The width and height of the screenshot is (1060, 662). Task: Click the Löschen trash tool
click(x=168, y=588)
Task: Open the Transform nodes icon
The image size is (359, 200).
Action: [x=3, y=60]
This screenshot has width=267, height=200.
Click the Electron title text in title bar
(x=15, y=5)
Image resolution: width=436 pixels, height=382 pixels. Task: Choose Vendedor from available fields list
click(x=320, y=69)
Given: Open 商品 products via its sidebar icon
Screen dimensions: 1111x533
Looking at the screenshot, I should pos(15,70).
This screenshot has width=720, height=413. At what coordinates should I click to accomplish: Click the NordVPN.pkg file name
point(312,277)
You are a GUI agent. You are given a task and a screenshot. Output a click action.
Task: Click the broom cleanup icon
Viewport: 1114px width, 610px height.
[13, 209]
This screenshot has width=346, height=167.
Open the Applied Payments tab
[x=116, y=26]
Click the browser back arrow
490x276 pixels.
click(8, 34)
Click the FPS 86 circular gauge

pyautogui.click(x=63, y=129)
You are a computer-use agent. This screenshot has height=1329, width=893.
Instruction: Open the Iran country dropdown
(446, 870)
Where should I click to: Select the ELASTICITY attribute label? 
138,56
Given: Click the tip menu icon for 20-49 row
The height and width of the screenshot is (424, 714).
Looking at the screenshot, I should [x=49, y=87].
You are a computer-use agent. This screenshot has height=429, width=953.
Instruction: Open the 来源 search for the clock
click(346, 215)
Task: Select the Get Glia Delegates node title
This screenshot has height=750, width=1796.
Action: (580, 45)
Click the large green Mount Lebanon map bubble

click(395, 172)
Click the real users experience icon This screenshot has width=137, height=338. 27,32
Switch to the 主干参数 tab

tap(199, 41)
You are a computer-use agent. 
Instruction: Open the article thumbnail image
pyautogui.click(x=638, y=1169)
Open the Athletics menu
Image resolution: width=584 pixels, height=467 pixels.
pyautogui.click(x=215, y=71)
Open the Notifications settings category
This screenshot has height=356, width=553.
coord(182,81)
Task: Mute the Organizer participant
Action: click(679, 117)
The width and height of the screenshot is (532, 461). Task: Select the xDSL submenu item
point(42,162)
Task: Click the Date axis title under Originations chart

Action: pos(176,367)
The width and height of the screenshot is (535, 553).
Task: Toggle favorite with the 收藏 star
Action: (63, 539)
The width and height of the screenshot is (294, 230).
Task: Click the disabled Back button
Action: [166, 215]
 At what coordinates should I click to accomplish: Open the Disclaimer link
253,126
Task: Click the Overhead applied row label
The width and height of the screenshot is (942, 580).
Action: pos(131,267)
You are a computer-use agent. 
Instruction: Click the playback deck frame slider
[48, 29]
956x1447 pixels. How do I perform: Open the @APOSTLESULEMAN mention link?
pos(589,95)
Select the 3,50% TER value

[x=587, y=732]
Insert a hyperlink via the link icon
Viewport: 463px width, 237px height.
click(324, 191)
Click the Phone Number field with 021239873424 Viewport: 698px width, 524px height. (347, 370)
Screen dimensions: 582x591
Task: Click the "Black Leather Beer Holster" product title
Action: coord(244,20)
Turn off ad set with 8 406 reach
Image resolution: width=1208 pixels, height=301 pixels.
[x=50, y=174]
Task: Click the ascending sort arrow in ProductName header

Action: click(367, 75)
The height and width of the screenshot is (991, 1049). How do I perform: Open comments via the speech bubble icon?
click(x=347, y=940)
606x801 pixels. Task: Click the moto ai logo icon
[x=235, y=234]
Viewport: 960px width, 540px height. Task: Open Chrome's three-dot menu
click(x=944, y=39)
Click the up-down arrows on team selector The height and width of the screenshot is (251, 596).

> PROBLEM STATEMENT
After reading the entries above, state how many lines hold the word "agent", with no text besides the number.

> EXERCISE RESULT
5